If you’ve ever wanted to understand how strong a company is before investing, learning to read a balance sheet is a great place to start. For Indian retail investors, it’s one of the most important tools to judge a company’s financial health.

In this article, let’s break down the key sections of a company’s balance sheet in simple, easy-to-follow terms—using examples from Indian companies listed on NSE and BSE.

What is a balance sheet?

A balance sheet is a financial statement that shows what a company owns (assets), what it owes (liabilities), and what’s left for shareholders (equity) on a specific date.

Formula:
Assets = Liabilities + Shareholder’s Equity

This formula always stays in balance. That’s why it’s called a balance sheet.


3 key parts of a balance sheet (with Indian examples)

  1. Assets (What the company owns)
    This includes everything the company controls that has value.

  • Current Assets: Short-term assets like cash, bank balances, inventory, and trade receivables (Example: Dabur’s inventory and cash reserves)

  • Non-Current Assets: Long-term assets like land, buildings, factories, machinery, or investments (Example: Tata Steel’s plants and machinery)


  1. Liabilities (What the company owes)
    These are the company’s financial obligations.

  • Current Liabilities: Payments due within a year (Example: Creditors, short-term borrowings – think of Reliance Retail’s trade payables)

  • Non-Current Liabilities: Long-term loans or debt (Example: Hindalco’s long-term debt from banks)


  1. Shareholder’s Equity (What belongs to shareholders)
    This is the net worth of the company.

  • Share Capital: The money raised from shareholders (Example: Infosys’ equity capital)

  • Reserves and Surplus: Retained earnings and other reserves (Example: Asian Paints’ general reserves and profits over the years)


Key ratios you can derive from the balance sheet

  • Debt-to-Equity Ratio: Measures financial risk. Example: Debt-heavy companies like Vodafone Idea vs debt-free companies like Hindustan Unilever.

  • Current Ratio: Shows short-term liquidity (Current Assets / Current Liabilities).

  • Return on Equity (ROE): Shows how efficiently the company is using shareholder’s money.


Why should Indian investors check the balance sheet?

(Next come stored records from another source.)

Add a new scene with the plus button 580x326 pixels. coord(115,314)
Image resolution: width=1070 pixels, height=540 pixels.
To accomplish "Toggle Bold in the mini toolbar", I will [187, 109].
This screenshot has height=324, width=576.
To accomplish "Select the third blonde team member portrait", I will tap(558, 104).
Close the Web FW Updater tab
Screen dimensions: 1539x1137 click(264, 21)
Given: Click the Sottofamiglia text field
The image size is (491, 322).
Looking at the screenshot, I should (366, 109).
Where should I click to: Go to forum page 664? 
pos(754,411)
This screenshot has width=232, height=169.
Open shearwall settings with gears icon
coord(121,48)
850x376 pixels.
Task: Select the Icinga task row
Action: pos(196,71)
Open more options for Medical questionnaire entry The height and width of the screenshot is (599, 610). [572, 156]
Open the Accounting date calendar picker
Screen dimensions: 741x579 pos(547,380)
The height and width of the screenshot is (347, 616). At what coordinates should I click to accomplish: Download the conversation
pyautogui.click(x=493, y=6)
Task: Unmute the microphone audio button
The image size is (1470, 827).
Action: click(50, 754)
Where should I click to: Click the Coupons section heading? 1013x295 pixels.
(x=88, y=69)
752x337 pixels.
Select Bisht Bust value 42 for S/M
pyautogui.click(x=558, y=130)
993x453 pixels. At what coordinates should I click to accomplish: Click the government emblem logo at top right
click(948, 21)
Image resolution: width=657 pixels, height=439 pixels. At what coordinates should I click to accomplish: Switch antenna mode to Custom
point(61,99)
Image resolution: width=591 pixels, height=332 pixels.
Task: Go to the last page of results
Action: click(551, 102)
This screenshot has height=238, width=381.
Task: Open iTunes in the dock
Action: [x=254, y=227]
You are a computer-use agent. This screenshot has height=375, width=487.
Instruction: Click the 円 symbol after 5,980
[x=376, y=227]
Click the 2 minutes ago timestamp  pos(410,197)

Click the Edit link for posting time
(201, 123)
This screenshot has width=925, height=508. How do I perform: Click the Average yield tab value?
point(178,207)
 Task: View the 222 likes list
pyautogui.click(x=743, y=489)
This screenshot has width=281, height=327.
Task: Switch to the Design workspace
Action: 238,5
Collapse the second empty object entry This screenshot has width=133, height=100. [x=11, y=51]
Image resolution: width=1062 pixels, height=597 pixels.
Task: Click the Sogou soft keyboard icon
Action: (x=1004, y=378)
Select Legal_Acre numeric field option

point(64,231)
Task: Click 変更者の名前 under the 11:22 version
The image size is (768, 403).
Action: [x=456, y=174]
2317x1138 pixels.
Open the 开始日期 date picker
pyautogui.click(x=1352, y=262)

  • To avoid companies with excessive debt

  • To spot liquidity risks

  • To identify growth in retained earnings over years

  • To compare companies within the same sector


Final takeaway

For any Indian investor, glancing at the balance sheet before investing is like checking the health report before buying a used car. You don’t need to be a CA to read it—just knowing the basics can help you avoid big mistakes.